23 January 2007

AbiWord on Sharp Zaurus

Screenshot of AbiWord on Akita AbiWord 2.5.x with the shiny new embedded UI on Sharp Zaurus SL-C1000, running Poky (screenshot courtesy of scap).

(Had to scale the image from 640×480 to 320×240 for the blog; the original capture is here.

22 January 2007

Western Rib on Aonach Mor

Picture 1 Had a great day yesterday on the Western Rib on the west face of Aonach Mor. We intended to have a go at the Ordinary Route in Coire nan Lochan at Glen Coe, but seeing that the lower car park was almost full when we go there before 8am, and knowing that due to the conditions pretty much everyone would be either on the Ordinary Route or Dorsal Arete, we decided to head to the Aonach.

Picture 1 It turned out to be excellent choice, as the west face was quiet, and there were no other parties on our climb. The conditions on the face are not bad; not huge amounts of snow, and not much ice, but excellent for the type of a climb we were on. We soloed the first 150 or so meters, then Bob led one pitch over some trickier ground, the rest we moved on together. Took as around 3.5 hours, which is not bad for a party of three.

The visibility on the top was very poor, so we did the prudent thing and took a bearing; however, thinking that the bearing took us too close to the edge of the north face, we made a small adjustment (the cornices on the top of the north face are presently massive) — you can imagine our surprise when after half an hour walking we arrived at what looked suspiciously like the Aonach Mor summit cairn from which we departed. Goes without saying that we stuck uncompromisingly to the bearing on the second attempt, reaching the top of the ski runs shortly. We were in luck, the gondola was still running, and shortly we were enjoying venison sausages in the Ben Nevis Inn.

19 January 2007

Fast, Fixed Point Square Root Computation

Recently I have been working on Clutter, and more specifically on replacing some floating point math with fixed point. What was needed was a fixed point implementation of sin() and sqrt(). The sin function is the simple one; since sine is a periodic function, it is easy to pre-compute a LUT, and when you have the luxury of choosing how the angle is represented, you can use it directly to index the LUT, ending up with a very fast function indeed.

Sqrt is bit more challenging; there are various implementations of a square root function out there, but two of those stand out. First of these is a LUT based algorithm that I found described in the Allegro library. It exploits the fact that

sqrt (x) == sqrt (x/d) * sqrt (d); 
for d == 2^(n) => sqrt (x) = sqrt (x/2^(2n)) * 2^n

If for a given x we locate a suitable n such that x >> 2n is in <0,255>, we can compute sqrt(x) from sqrt(x>>2n), which we store in a LUT.

While determining a suitable n in C requires a loop, on many modern processors there is an instruction for counting leading zeros (e.g. the arm CLZ), so that a line or two of inline assembly makes it possible to determine n in just couple of clock cycles. Overall, this algorithm provides good compromise between speed and accuracy; it suffers from error < 1%, works well even for numbers in interval <0, 1), and on ARM without FPU is about 20 times faster than the clib sqrt.

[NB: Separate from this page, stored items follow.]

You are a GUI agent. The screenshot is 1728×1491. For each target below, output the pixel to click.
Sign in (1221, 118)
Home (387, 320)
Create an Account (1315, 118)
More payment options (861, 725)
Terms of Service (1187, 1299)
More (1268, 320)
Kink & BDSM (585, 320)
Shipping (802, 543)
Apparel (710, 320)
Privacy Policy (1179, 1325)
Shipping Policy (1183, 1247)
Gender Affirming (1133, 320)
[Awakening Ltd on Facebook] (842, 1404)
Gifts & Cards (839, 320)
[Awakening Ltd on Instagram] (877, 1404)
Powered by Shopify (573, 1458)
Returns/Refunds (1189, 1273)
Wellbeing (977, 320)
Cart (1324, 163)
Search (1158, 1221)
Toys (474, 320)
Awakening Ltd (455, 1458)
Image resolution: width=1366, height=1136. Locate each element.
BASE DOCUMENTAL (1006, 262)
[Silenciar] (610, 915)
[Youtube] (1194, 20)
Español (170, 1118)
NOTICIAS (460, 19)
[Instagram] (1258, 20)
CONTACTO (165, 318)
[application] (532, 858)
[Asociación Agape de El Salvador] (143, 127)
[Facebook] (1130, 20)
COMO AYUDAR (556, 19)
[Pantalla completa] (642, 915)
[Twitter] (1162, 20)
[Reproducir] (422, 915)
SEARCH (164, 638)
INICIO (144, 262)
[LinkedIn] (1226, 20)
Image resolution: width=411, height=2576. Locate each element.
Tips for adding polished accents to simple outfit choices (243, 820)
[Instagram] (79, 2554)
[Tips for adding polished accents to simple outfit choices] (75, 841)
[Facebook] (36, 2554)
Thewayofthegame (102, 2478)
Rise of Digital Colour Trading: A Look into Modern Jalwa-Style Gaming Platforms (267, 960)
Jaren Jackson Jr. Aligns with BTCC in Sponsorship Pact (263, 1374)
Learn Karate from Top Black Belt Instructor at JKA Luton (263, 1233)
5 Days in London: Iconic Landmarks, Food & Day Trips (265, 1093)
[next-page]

The other square root algorithm that stands out for its speed is one sometimes referred to as the Quake algorithm, for it was made famous by its use in Quake (although the correspondence here suggests it is was not invented by the Quake authors). It goes like this:

float magic_sqrt (float number)
{
   long i;
   float f = 1.5, x = number/2, y = number;
   i  = * ( unsigned long * ) &y;
   i   = 0x5f3759df - ( i >> 1 );
   y = * ( float * ) &i;
   y = y * (f - x*y*y);
   return number * y;    

}

(If it makes no sense to you, do not despair, the link above describes how it works.)

The main problem with this algorithm is that in its original form it uses floating point multiplication, which we want to avoid on FPU-less CPUs, if at all possible. Fortunately, with little care the algorithm can be implemented using fixed point math. The key to this is in choosing the fixed point format for the number y; the algorithm does not compute sqrt (number), but 1/sqrt(number), which is only inverted in the final step. This means that for number > 1, y < 1, — unless y is represented with good precision, the final result is significantly affected.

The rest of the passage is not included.